# taz.de -- Olympiadebatte, Teil 2: Elitäres Gehabe
       
       > Wenn Sport auf leistungsorientiertes Handeln, Show und Kommerz reduziert
       > wird, müssen linke Sportpolitiker Widerstand leisten.
       
 (IMG) Bild: Gigantismus: Olympiaeröffnung 2008 in Peking
       
       Die mögliche Bewerbung einer Stadt Deutschlands um die Ausrichtung der
       Olympischen Spiele 2024 ist das große sportpolitische Thema derzeit. Die
       Linke im Bundestag hat sich dazu überraschend unkritisch positioniert und
       begrüßt dieses Anliegen.

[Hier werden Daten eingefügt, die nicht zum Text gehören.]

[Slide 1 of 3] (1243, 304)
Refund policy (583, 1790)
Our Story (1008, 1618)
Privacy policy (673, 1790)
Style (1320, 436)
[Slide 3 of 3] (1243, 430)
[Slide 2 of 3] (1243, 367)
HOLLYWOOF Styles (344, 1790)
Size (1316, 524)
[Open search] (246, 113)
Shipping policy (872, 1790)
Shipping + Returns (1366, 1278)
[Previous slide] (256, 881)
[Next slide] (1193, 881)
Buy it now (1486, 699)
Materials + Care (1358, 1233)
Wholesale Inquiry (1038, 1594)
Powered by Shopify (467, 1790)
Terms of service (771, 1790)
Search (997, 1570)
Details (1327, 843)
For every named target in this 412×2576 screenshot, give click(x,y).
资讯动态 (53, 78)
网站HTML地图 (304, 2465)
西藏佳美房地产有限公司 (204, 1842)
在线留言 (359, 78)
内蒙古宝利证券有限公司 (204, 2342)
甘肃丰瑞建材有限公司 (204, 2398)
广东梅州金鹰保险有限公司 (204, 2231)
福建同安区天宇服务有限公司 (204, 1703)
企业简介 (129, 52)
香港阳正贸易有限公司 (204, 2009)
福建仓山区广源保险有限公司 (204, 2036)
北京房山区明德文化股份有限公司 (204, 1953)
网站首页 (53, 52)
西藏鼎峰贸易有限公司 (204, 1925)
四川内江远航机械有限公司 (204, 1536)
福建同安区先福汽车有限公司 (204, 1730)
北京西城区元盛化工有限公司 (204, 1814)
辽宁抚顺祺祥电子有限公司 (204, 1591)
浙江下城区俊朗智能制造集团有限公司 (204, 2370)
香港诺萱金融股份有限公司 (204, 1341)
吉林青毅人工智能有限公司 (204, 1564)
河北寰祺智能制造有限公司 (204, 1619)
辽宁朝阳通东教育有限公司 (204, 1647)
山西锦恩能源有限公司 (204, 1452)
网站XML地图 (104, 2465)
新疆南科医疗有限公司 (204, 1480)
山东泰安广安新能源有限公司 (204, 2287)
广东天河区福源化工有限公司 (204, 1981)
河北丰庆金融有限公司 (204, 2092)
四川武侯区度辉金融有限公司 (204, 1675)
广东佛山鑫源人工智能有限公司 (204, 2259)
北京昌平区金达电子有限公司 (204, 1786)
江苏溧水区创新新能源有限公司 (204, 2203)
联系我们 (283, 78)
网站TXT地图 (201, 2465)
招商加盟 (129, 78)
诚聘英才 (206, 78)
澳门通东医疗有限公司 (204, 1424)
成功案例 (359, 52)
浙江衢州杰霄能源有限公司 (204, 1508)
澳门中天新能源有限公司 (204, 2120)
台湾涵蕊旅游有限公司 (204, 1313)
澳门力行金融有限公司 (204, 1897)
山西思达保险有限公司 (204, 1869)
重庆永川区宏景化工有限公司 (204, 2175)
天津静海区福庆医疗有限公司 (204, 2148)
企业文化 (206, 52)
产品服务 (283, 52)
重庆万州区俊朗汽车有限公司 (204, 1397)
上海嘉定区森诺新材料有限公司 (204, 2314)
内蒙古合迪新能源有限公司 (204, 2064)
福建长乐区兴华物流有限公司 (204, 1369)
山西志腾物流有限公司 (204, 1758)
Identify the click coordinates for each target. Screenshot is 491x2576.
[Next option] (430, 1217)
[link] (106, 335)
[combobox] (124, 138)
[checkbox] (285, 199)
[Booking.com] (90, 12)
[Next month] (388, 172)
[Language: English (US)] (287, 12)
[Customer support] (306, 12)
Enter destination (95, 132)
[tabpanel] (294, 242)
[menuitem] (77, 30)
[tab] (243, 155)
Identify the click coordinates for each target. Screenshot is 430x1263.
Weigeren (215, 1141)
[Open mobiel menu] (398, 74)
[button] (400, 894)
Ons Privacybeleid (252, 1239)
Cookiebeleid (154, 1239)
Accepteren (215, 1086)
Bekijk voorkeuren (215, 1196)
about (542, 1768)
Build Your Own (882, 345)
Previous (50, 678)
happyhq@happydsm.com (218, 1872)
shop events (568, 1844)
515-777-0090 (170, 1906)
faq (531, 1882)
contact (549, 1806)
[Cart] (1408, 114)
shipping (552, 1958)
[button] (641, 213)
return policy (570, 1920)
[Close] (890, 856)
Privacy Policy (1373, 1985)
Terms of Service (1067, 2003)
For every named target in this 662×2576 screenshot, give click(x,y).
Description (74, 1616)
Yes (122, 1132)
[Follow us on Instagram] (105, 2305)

Die Landtagsfraktionen beider möglicher
       Ausrichterstädte, Hamburg und Berlin, lehnen die Bewerbung jedoch ab, weil
       die Olympischen Spiele eine klassische Fehlinvestition wären. Beide
       Fraktionen arbeiten sehr eng mit den jeweiligen NOlympia-Bündnissen ihrer
       Städte zusammen. Sie fordern eine klare Bürgerbefragung und -beteiligung.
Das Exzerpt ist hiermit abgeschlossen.